# Happy Birthday Vinylhanger



## PrincessFiona60 (Mar 19, 2021)

Hope you had good food, good cheer and a good year!


----------



## Whiskadoodle (Mar 19, 2021)

Happy Birthday VinylHanger   And Many more!


----------



## taxlady (Mar 19, 2021)

Happy Birthday Vinylhanger.


----------



## pepperhead212 (Mar 19, 2021)

Happy Birthday!  Hope you had a good one, and have a good year ahead.  Stay safe!


----------



## Andy M. (Mar 19, 2021)

Happy Birthday!


----------



## Josie1945 (Mar 20, 2021)

Happy Birthday 

Josie


----------



## Vinylhanger (Mar 20, 2021)

Thanks everyone.  Had a great one.  

Left work early, had a burger for lunch at a local place 

Then wife made burgers for dinner.  Yummm.  Can't have too many cheeseburgers.

Then found a Calphalon stainless steel wok at Goodwill.

Ended the day watching a Korean gangster comedy.

Yep, a good day.


----------



## Kathleen (Mar 20, 2021)

Hope it is a perfect day!


----------



## jennyema (Mar 20, 2021)

Happy a birthday my Cooking Friend !


----------



## Vinylhanger (Mar 20, 2021)

Thanks.  Today I got a shiny new air fryer from the folks.

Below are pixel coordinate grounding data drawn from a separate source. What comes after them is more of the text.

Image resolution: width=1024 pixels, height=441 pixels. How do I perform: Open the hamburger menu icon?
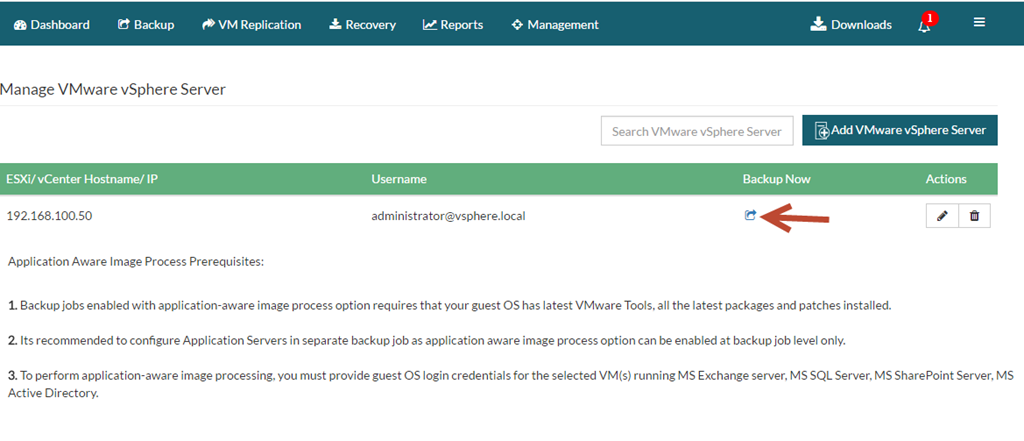point(979,22)
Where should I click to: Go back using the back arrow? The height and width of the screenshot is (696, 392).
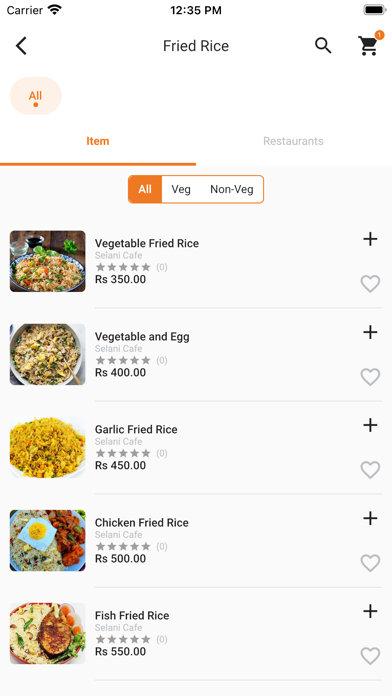[x=21, y=46]
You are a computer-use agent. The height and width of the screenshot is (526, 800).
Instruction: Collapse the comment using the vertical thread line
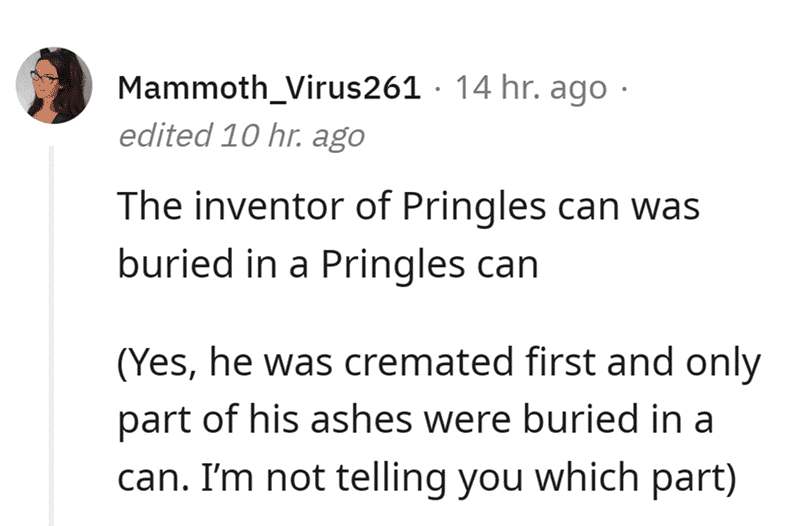click(x=51, y=336)
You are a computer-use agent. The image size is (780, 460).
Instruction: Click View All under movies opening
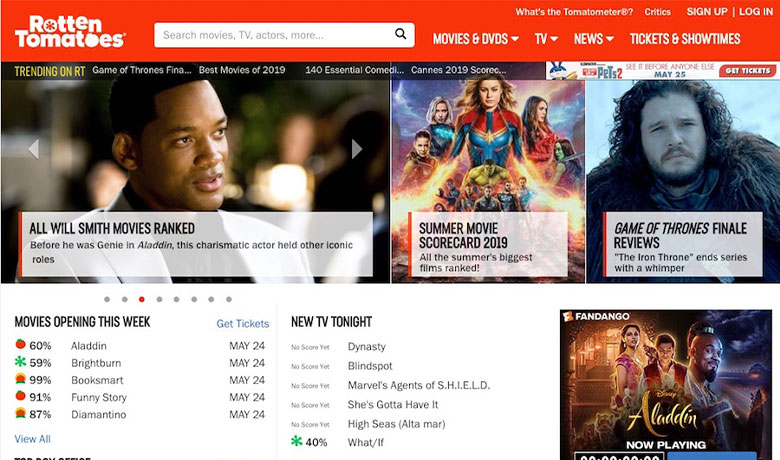click(x=32, y=439)
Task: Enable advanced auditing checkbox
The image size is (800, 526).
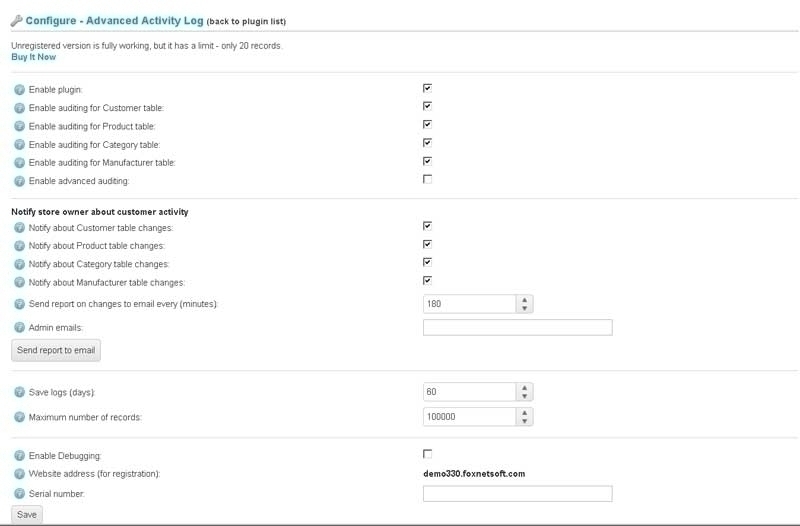Action: [428, 179]

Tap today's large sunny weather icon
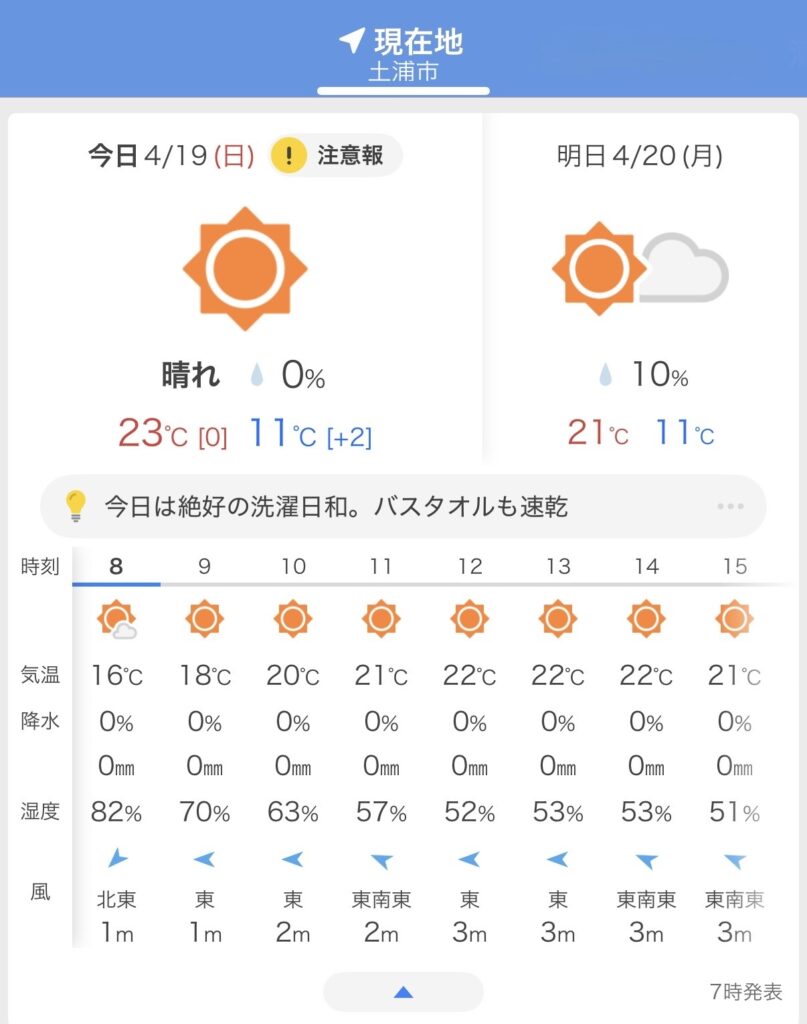245,269
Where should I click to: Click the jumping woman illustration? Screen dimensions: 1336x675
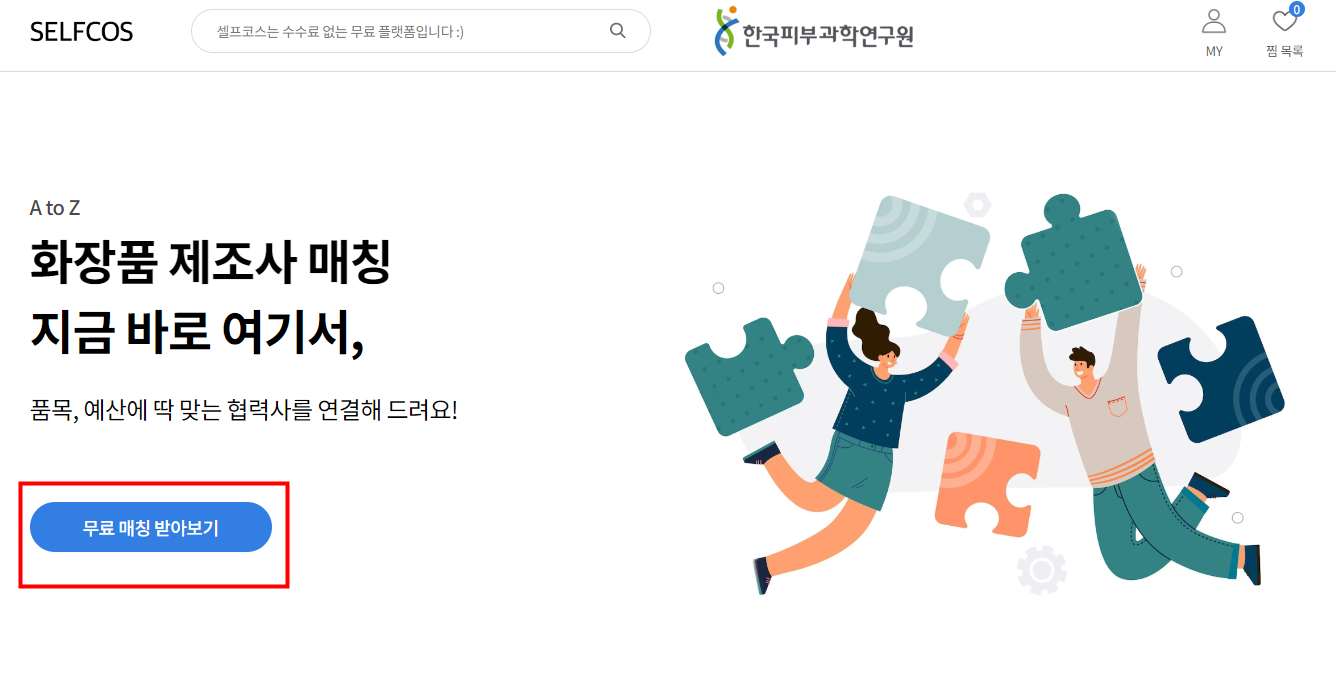[850, 440]
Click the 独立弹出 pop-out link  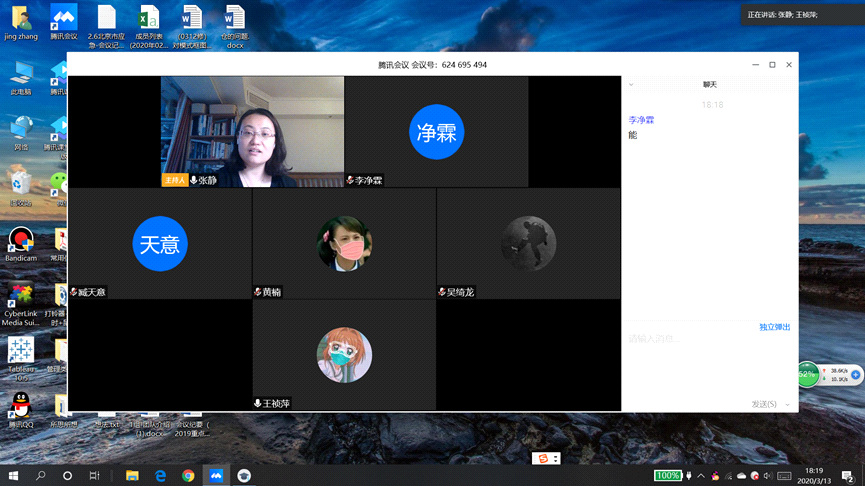[x=774, y=327]
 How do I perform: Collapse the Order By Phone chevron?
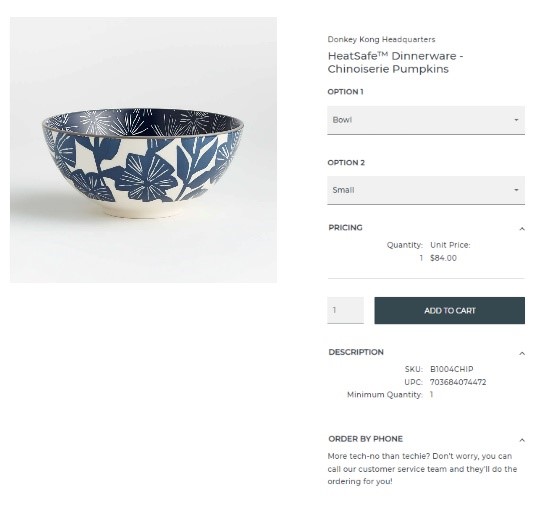tap(522, 440)
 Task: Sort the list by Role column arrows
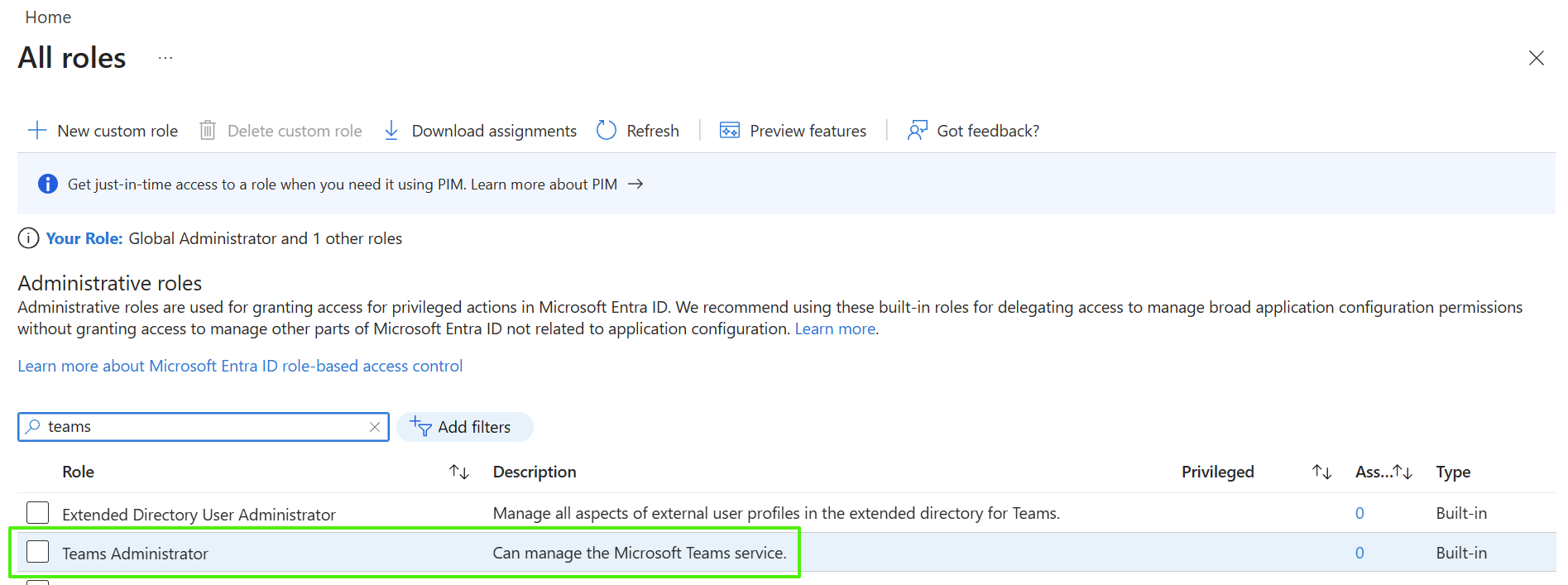pyautogui.click(x=459, y=472)
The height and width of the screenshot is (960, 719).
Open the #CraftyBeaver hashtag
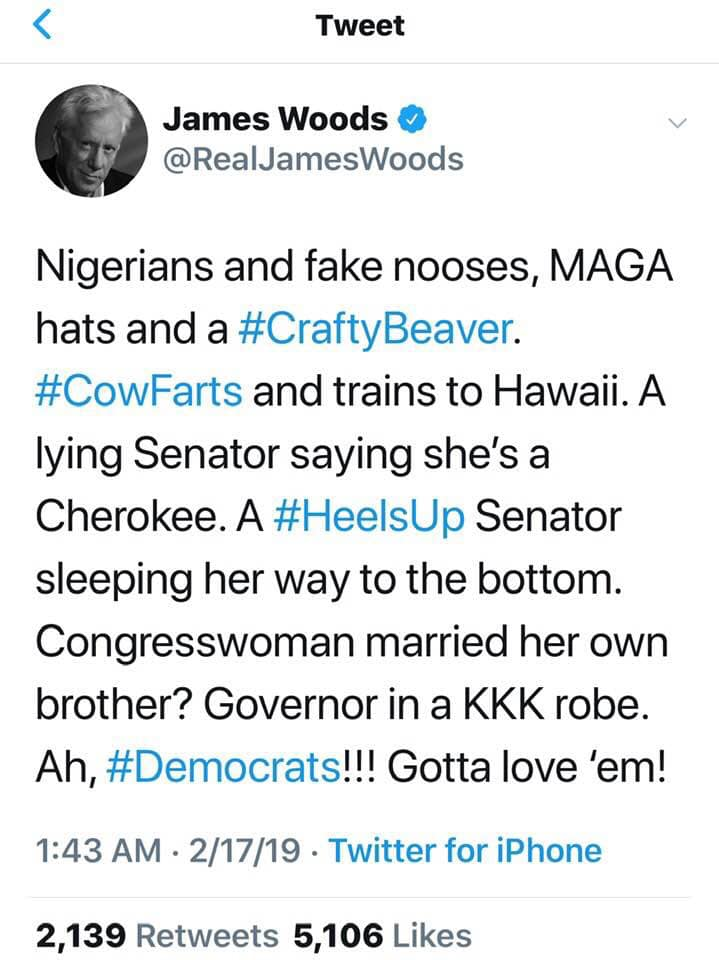tap(375, 329)
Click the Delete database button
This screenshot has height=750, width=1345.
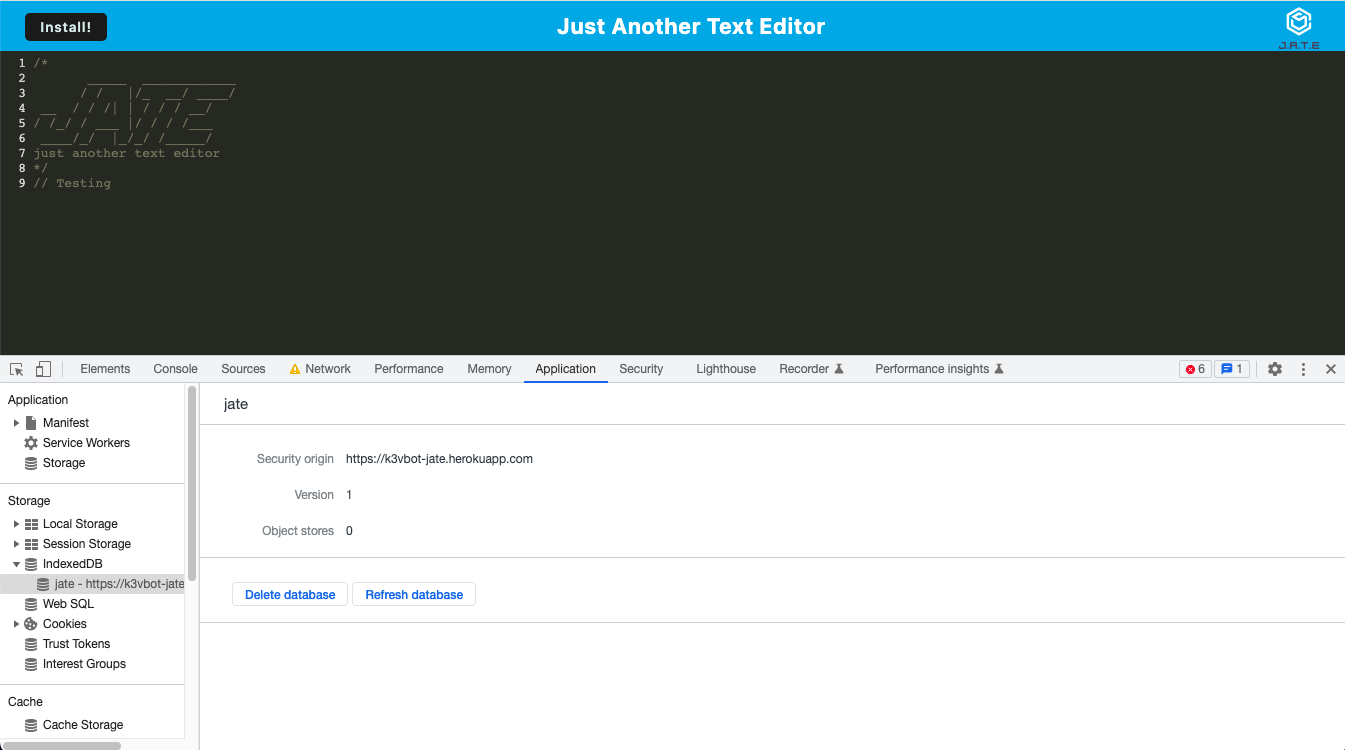pos(290,594)
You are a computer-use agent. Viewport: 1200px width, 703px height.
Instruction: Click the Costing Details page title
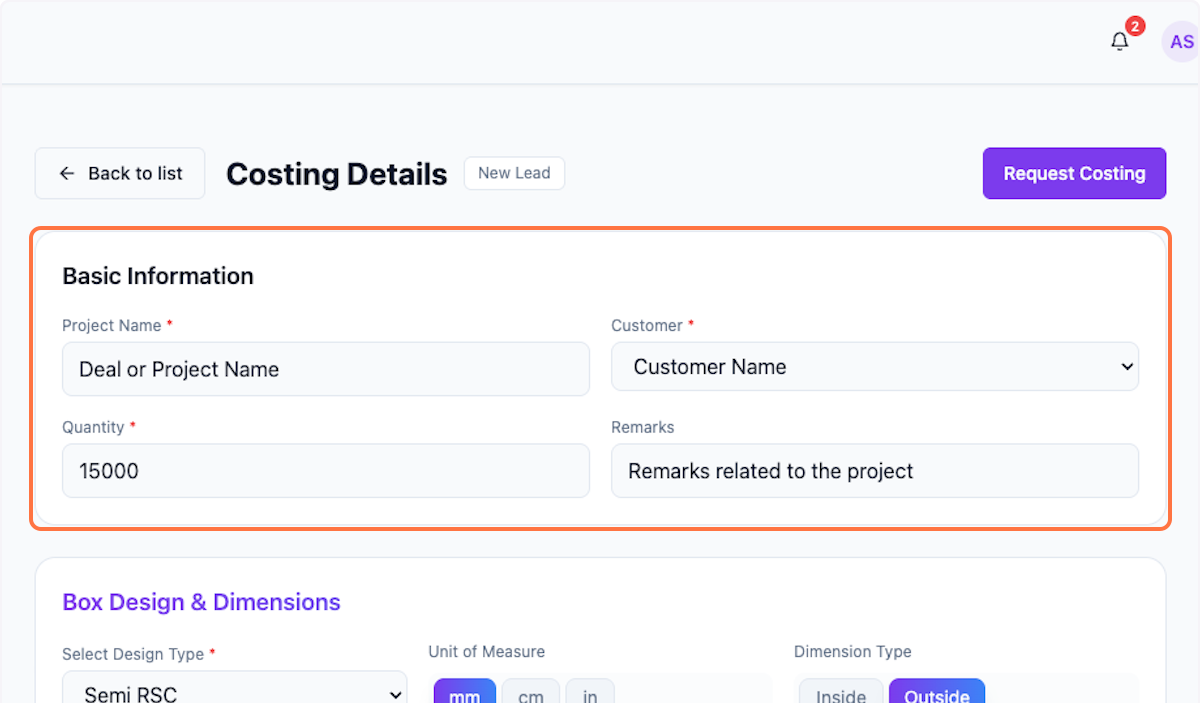[x=336, y=174]
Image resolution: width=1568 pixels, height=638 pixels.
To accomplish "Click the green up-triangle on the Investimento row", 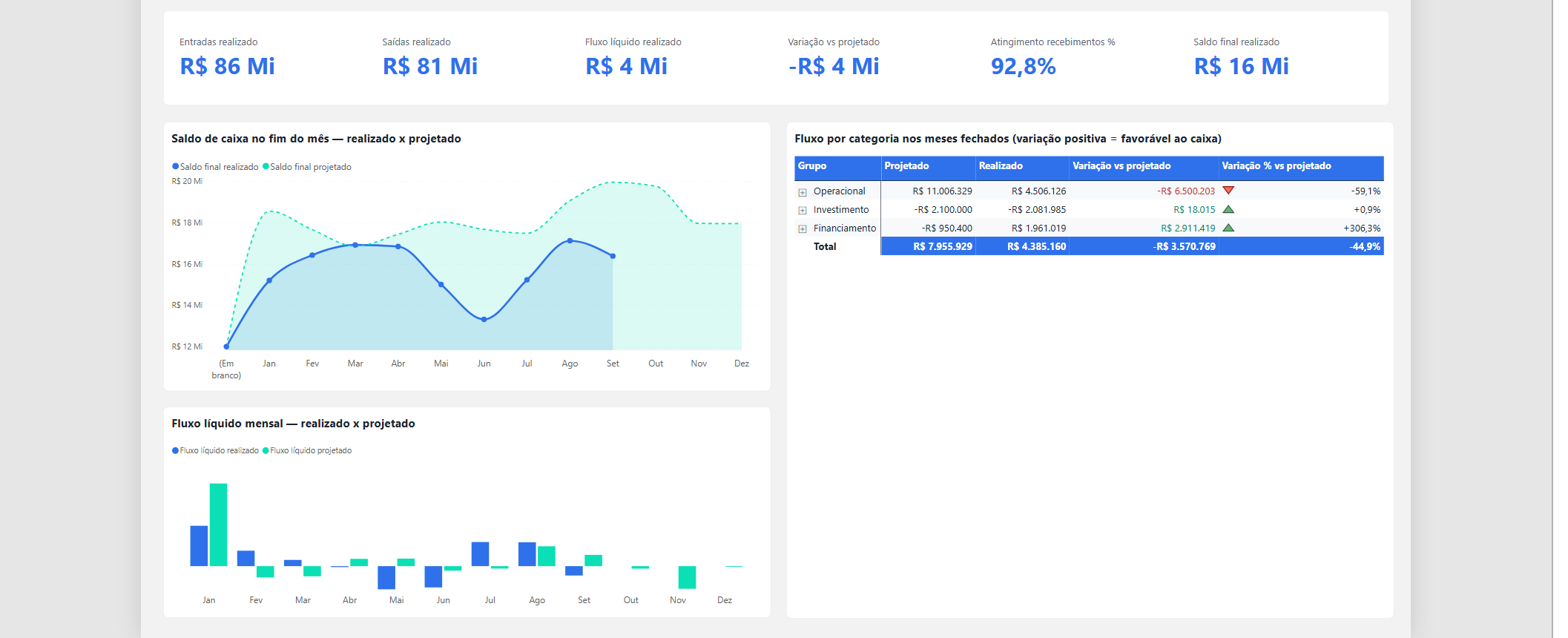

Already made fries, tonight is chicken thighs.

I love kitchen gadgets.


----------



## Cooking Goddess (Mar 21, 2021)

It's sounds like you're having a pretty happy birthday "week", *Vinylhanger*. I hope the rest of your year is just as good.


----------



## Dawgluver (Mar 21, 2021)

Happy Birthday, Vinylhanger!


----------



## msmofet (Mar 22, 2021)

Happy Belated Birthday VinylHanger!


----------